The price of arabica coffee futures at the InterContinental Exchange (ICE) New York (NY), the main trading hub, averaged USc 219.8/Ib on the week of 18th May 2022, representing an increase of USc 8.4/Ib (+4.0%) week-on-week (w-o-w). The uptick occurred amid heightened frost risk in the main producing region of Mina Gerais in Brazil, the world’s top arabica producer. Arabica plants are particularly sensitive to cold weather at all stages of development. During the harvest period, which typically commences from May through September, frost burns can cause unsalvageable damage to ripe coffee cherries, thus reducing farm yields.
The ICE NY benchmark had previously fallen by USc 19.1/Ib (-8.3%) during the four-weeks ending 11th May 2022 to USc 211.5/Ib, as above-average rainfall eased supply concerns in Brazil. The downtrend was accelerated by the USD appreciating by 8.9% against the BRL during the same four-week period. There is often an inverse relationship between the strength of the USD vs BRL and the ICE NY price. A stronger USD implies BRL-denominated coffee exports to the NY exchange become comparatively cheaper when converted into USD. Moreover, a weaker BRL encourages Brazilian coffee exports, due to the favourable returns for domestic sellers.
However, the latest rebound in the NY arabica price may be relatively short-lived. Despite the concerns, many stakeholders do not expect the cold weather to reach the plantations of Minas Gerais. Above-average rainfall has also been recorded in some of the coffee-growing regions since 10th May, which may support cherry development, thus providing a supply boost.
Regarding demand, ICE NY prices began to slide in the immediate aftermath of Russia’s military offensive on Ukraine. Russia is the world’s fifth largest coffee importer, although mainly robusta, yet the economic ramifications of the geopolitical uncertainty are wide-reaching. Concerns of a prolonged global recession limiting coffee demand, particularly in Europe, the world’s largest coffee market, highlight a bearish backdrop. Reports that the geopolitical uncertainty led speculators to liquidate long positions in coffee, in favour of safer assets like metals and the USD, appears to further confirm the demand depletion. The ‘cost-of-living’ crisis, fuelled by surging global inflation, is also detrimental to coffee purchases, as consumers look to scale back spending, particularly for luxury goods, which coffee is to many lower-income families. This ‘demand destruction’ is compounded by the re-emergence of COVID-19 outbreaks and subsequent lockdowns in China, another key market, where economic growth slowed significantly through April 2022.

== Task requirements ==
[1] List every country named in the coffee price text.
[2] Answer these questions using the coffee price text:
(a) What was the average ICE NY arabica futures price in the week of 18th May 2022?
(b) By what percentage did the USD appreciate against the BRL in the four weeks ending 11th May 2022?
(c) Which market is called the world's largest coffee market?

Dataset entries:
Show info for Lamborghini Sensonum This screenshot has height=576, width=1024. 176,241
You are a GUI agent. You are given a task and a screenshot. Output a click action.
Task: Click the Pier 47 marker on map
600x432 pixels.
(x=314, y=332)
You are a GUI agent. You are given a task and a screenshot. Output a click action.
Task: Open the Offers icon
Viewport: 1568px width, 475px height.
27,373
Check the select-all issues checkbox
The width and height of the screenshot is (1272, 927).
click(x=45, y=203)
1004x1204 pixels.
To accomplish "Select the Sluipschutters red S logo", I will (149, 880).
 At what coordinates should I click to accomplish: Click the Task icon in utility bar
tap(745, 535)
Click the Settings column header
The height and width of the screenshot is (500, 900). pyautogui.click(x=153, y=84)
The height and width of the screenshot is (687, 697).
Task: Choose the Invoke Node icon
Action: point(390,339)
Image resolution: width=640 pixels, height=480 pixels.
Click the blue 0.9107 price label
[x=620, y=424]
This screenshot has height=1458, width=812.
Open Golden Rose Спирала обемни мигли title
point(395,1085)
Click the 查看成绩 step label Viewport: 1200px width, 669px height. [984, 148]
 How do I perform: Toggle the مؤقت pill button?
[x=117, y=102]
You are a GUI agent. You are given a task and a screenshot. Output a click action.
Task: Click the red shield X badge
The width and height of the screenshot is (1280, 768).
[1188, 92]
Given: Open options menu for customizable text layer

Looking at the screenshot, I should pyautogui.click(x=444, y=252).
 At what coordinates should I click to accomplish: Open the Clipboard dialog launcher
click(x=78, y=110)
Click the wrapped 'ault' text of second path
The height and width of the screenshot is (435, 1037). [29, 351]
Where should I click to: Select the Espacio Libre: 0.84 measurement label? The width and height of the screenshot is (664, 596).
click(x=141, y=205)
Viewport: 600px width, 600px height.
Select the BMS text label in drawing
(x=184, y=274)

== Written answers ==
[1] Brazil, Russia, Ukraine, China

[2]
(a) USc 219.8/Ib
(b) 8.9%
(c) Europe